His writing was done for the most part in collaboration with disciples, late at night, on work holidays, and in his last years after retirement from the library. His great work, published in two posthumous volumes under the title Filosofiia obschago dela (The Philosophy of the Common Task) (1907?–13), is essentially a 1,200-page miscellany of long and short essays, unfinished drafts, fragments and inspired jottings, all variations on a single theme. In the world as it is, ruled by nature, the universe of matter and man is disintegrating into isolated particles; in the world as it ought to be, regulated by human reason, eternal unity and harmony will prevail. Therefore the human task, our common duty, is to join a universal project to guide our own evolution to the point where we may exercise benign control over nature and complete the perfection of ourselves and our universe.

Knowledge, in Fëdorov, is neither subjective nor objective, but ’projective’, action guided by reason towards the realization of an ideal. The ’project’ is the bridge between the real and ideal, and between all other opposite poles in Western dualism.

By uniting all to overcome the only true enemy of all, namely death, Fëdorov believed that the project of resurrection would also solve the social, economic and other problems of his day. Energies and resources now directed towards war or commercial exploitation would be redirected towards resurrection. Historical enemies would find mutual assistance not only possible but necessary. Unbelievers, who in theory might find Christianity unacceptable, would, by resurrecting the dead, become in practice followers of Christ.

The first steps towards resurrection might consist of little more than the brief, temporary resuscitation of a person who had just died. But, as all scientific technology, sociopolitical organization – indeed, all human knowledge and action – gradually became directed towards the goal of resurrection, more than brief and temporary resuscitation would become possible. Eventually the synthesizing of bodies should be feasible, and ultimately, Fëdorov believed, whole persons could be recreated from the least trace. To recover particles of disintegrated ancestors, Fëdorov imagined, research teams would have to travel to the moon, the planets, and to distant points throughout the universe. Eventually these outer points of the cosmos would be inhabited by the resurrected ancestors, whose bodies might be synthesized so as to live under conditions that could not now support human life as it is known.

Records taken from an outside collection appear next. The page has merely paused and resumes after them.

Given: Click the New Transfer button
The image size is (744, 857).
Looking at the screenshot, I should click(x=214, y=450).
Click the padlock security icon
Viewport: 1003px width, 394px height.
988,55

Fëdorov published almost nothing during his lifetime, and his posthumous works were circulated haphazardly in tiny editions. Nevertheless, his ideas had a strong impact on both late nineteenth-, and early twentieth-century Russian intellectuals. In varying ways and to varying degrees, Dostoevskii, Tolstoi and Vladimir Solov’ëv all incorporated Fëdorov’s ideas into their work. In the twentieth century, Fëdorov’s influence is apparent in the works of the rocket scientist Tsiolkovskii, the writers Briusov, Belyi Maiakovskii, Khlebnikov, Platonov and Pasternak, the religious thinkers Bulgakov, Florenskii and Berdiaev, and the natural scientists Vernadskii, Chizhevskii, Kholodnyi, Kuprevich and Maneev.

Viewed strictly as a philosopher, Fëdorov was an amateur who contributed little to the history of the discipline, but as an imaginative thinker his bold, comprehensive project of resurrection represents a unique coalescence of several previously divergent tendencies in Russian thought, Slavophile and Westernist, scientific and religious, traditionalist and futurist, probably making him, as Berdiaev observed, ‘the most Russian’ of Russian thinkers.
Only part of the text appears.